Data to examine:

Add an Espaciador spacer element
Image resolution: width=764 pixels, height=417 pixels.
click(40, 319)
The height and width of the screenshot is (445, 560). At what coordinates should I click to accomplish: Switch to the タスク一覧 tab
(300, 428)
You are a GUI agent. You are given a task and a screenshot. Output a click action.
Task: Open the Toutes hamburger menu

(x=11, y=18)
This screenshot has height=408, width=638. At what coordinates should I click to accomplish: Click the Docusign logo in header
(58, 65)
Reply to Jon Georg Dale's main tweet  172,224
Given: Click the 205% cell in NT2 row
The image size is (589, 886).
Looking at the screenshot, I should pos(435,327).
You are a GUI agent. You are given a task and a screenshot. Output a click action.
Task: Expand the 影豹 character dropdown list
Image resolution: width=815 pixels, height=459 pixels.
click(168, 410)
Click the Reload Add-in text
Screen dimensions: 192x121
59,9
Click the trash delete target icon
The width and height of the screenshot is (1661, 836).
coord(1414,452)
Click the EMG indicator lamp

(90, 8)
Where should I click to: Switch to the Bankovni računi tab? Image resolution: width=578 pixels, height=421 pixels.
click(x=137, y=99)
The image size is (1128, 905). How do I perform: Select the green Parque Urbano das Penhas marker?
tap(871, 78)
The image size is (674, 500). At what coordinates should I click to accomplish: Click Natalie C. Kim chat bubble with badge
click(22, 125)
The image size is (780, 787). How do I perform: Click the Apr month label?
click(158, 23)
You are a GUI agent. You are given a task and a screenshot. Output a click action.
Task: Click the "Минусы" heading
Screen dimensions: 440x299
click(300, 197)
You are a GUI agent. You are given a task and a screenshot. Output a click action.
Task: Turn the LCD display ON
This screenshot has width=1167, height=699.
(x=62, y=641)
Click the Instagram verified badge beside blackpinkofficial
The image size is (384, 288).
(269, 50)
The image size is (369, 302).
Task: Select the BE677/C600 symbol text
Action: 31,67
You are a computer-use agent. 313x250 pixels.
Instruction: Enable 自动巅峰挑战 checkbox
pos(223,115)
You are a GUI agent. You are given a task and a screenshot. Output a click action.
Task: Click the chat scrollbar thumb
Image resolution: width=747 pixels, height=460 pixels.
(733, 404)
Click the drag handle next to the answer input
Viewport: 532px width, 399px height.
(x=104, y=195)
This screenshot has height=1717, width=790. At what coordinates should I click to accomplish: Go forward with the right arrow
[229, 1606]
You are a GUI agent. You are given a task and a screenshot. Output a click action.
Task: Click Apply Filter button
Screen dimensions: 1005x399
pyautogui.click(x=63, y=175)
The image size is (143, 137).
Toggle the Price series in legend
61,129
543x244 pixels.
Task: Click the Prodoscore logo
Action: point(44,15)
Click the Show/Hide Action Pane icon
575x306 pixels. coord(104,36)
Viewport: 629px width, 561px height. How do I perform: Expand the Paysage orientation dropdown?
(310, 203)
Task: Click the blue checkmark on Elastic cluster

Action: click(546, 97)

Task to carry out: A word-for-word transcription of the data above is required.

Completed exercise:
Add an Espaciador spacer element
Image resolution: width=764 pixels, height=417 pixels.
click(40, 319)
The height and width of the screenshot is (445, 560). At what coordinates should I click to accomplish: Switch to the タスク一覧 tab
(300, 428)
You are a GUI agent. You are given a task and a screenshot. Output a click action.
Task: Open the Toutes hamburger menu

(x=11, y=18)
This screenshot has height=408, width=638. At what coordinates should I click to accomplish: Click the Docusign logo in header
(58, 65)
Reply to Jon Georg Dale's main tweet  172,224
Given: Click the 205% cell in NT2 row
The image size is (589, 886).
Looking at the screenshot, I should pos(435,327).
You are a GUI agent. You are given a task and a screenshot. Output a click action.
Task: Expand the 影豹 character dropdown list
Image resolution: width=815 pixels, height=459 pixels.
click(168, 410)
Click the Reload Add-in text
Screen dimensions: 192x121
59,9
Click the trash delete target icon
The width and height of the screenshot is (1661, 836).
coord(1414,452)
Click the EMG indicator lamp

(90, 8)
Where should I click to: Switch to the Bankovni računi tab? Image resolution: width=578 pixels, height=421 pixels.
click(x=137, y=99)
The image size is (1128, 905). How do I perform: Select the green Parque Urbano das Penhas marker?
tap(871, 78)
The image size is (674, 500). At what coordinates should I click to accomplish: Click Natalie C. Kim chat bubble with badge
click(22, 125)
The image size is (780, 787). How do I perform: Click the Apr month label?
click(158, 23)
You are a GUI agent. You are given a task and a screenshot. Output a click action.
Task: Click the "Минусы" heading
Screen dimensions: 440x299
click(300, 197)
You are a GUI agent. You are given a task and a screenshot. Output a click action.
Task: Turn the LCD display ON
This screenshot has width=1167, height=699.
(x=62, y=641)
Click the Instagram verified badge beside blackpinkofficial
The image size is (384, 288).
(269, 50)
The image size is (369, 302).
Task: Select the BE677/C600 symbol text
Action: 31,67
You are a computer-use agent. 313x250 pixels.
Instruction: Enable 自动巅峰挑战 checkbox
pos(223,115)
You are a GUI agent. You are given a task and a screenshot. Output a click action.
Task: Click the chat scrollbar thumb
Image resolution: width=747 pixels, height=460 pixels.
(733, 404)
Click the drag handle next to the answer input
Viewport: 532px width, 399px height.
(x=104, y=195)
This screenshot has height=1717, width=790. At what coordinates should I click to accomplish: Go forward with the right arrow
[229, 1606]
You are a GUI agent. You are given a task and a screenshot. Output a click action.
Task: Click Apply Filter button
Screen dimensions: 1005x399
pyautogui.click(x=63, y=175)
The image size is (143, 137).
Toggle the Price series in legend
61,129
543x244 pixels.
Task: Click the Prodoscore logo
Action: point(44,15)
Click the Show/Hide Action Pane icon
575x306 pixels. coord(104,36)
Viewport: 629px width, 561px height. How do I perform: Expand the Paysage orientation dropdown?
(310, 203)
Task: Click the blue checkmark on Elastic cluster

Action: click(546, 97)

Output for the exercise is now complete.